4D-Diagenesis@Mound

The 4D-DIAGENESIS@MOUND project aims to decipher the temporal and spatial variability of early diagenesis in carbonate mounds influenced by a shallow sulphate-methane transition zone (SMTZ).

Cold-water coral carbonate mounds are important, yet often underestimated, carbonate factories in mid- to deeper slope environments. Frontier research during the last decades in such systems led to a better understanding of carbonate systems thriving in colder and mostly deeper realms. Recent to Sub-recent (Plio-Pleistocene to Holocene) carbonate mounds localized on the European continental margins cannot be any longer neglected in the study of carbonate systems.

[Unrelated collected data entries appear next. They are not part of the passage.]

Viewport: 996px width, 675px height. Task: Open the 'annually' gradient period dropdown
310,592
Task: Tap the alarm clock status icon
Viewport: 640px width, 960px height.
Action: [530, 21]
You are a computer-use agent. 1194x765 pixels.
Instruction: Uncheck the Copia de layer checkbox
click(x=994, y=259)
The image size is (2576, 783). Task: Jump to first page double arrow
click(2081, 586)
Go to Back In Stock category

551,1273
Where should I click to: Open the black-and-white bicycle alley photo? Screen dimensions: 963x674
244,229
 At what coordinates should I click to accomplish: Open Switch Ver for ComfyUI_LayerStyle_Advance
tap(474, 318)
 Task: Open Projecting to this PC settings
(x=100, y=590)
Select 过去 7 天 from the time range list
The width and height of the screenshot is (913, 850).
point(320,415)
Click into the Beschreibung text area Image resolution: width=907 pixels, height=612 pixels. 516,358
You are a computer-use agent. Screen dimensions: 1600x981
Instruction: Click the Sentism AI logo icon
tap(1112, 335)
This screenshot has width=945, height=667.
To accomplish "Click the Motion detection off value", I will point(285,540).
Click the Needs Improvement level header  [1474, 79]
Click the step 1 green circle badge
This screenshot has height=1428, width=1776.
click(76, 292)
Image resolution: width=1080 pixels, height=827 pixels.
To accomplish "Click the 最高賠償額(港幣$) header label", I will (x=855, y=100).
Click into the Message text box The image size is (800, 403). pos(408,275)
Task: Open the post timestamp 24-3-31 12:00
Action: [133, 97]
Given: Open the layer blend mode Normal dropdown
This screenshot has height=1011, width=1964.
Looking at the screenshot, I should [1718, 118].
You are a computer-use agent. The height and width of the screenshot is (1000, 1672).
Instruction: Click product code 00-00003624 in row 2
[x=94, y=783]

They clearly play a major role in the dynamics of mixed siliciclastic-carbonate continental slopes.The primary (palaeo)-environmental architecture of such carbonate mounds, composed of cold-water corals embedded in hemipelagic matrix sediments, is well-characterized. However, despite proven evidences of aragonite dissolution and the precipitation of secondary solid mineral phases overprinting the primary environmental record, the spatial and temporal variability of early diagenetic and biogeochemical processes shaping the final nature and petrophysical character of mounds is until now not yet fully understood. Understanding the functioning of a carbonate mound as biogeochemical reactor, triggering early diagenetic processes in space and through time is necessary (vital) for the reliable prediction of potential late diagenetic processes and the better understanding of ancient mud mound systems. Approaching the fossil carbonate mound record, through a profound study of recent carbonate bodies is innovative and will help to better understand processes observed in the fossil mound world.